Where receiving pointer hover or keyboard focus triggers user interface components to be visible, information needed to identify that user interface components are available is visible, except when:

  • The information needed to identify the user interface components is available through an equivalent component that is visible on the same page or on a different step in a multi-step process without requiring pointer hover or keyboard focus;
  • The component is provided specifically to enhance the experience for keyboard navigation;
  • A mechanism is available to make the information persistently visible;
  • Hiding the information needed to identify the component is essential.
Note

User interface components can be available through other visible components such as sub-menus, edit buttons, tabs, or thumbnails of media.

Editor's note

The working group is interested in feedback about whether there are Components determined by the user agent that should not be in scope.

Supermarket assistant with cognitive disabilities:

  • Problem:I can't tell what options are available. Some buttons appeared when I was mousing around, but now I can't find them.

  • Works well:The available buttons are all visible, without me having to mouse around.

Understanding Visible Controls

Guideline 3.3 Input Assistance

Help users avoid and correct mistakes.

3.3.7 Accessible Authentication (A)

For each step in an authentication process that relies on a cognitive function test, at least one other authentication method is available that does not rely on a cognitive function test, or a mechanism is available to assist the user in completing the cognitive function test.

Note

Examples of mechanisms include: 1) support for password entry by password managers to address the memorization cognitive function test, and 2) copy and paste to help address transcription cognitive function test.

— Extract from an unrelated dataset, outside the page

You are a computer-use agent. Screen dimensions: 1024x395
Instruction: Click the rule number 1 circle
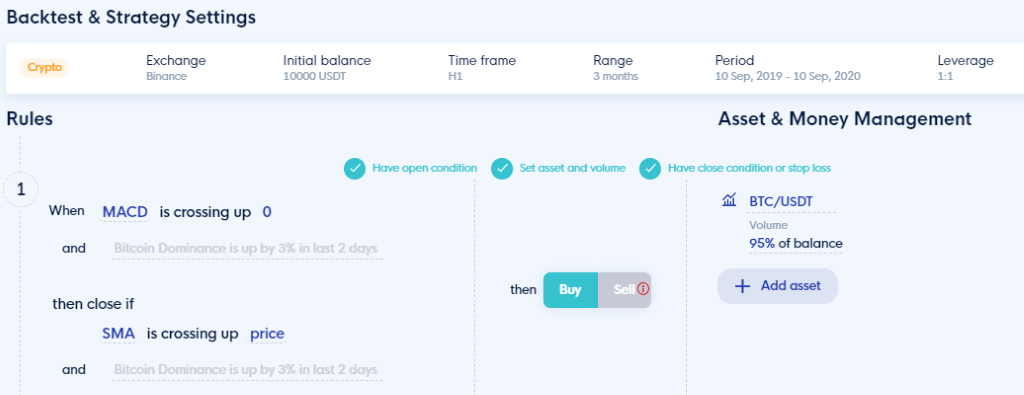21,190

Supermarket assistant with cognitive disabilities:

  • Problem:I don't understand what they want me to type in or click on to get into this app.

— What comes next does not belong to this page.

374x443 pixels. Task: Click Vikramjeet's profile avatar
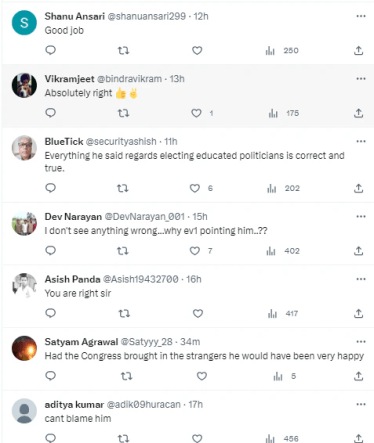[x=24, y=85]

  • Works well:To get into this app, I can put my e-mail address. Then I get an e-mail message, and I can click a link in the e-mail to get into the app.

Understanding Accessible Authentication

3.3.8 Redundant Entry (A)

Information previously entered by or provided to the user that is required to be entered again in the same process and in the same user-session is either:

  • auto-populated, or
  • available for the user to select.

Except when:

  • re-entering the information is essential,
  • the information is required to ensure the security of the content, or
  • previously entered information is no longer valid.
Editor's note

Are there issues storing the data so a user can access it in subsequent steps?

Editor's note

Are there broader exceptions needed than essential? E.g. for mandated or required information re-entry.

Supermarket assistant with cognitive disabilities:

  • Problem:Whenever I use the online app to schedule my medical appointments, I have to re-type some information that I entered in a previous step.

  • Works well:The app automatically fills in information that I entered in previous steps.

Understanding Redundant Entry

About the Personas Quotes

The linked persona roles go to the Stories of Web Users. That page has other personas with different disabilities. We might add more in the future.

We plan to add persona quotes to the Understanding WCAG documents.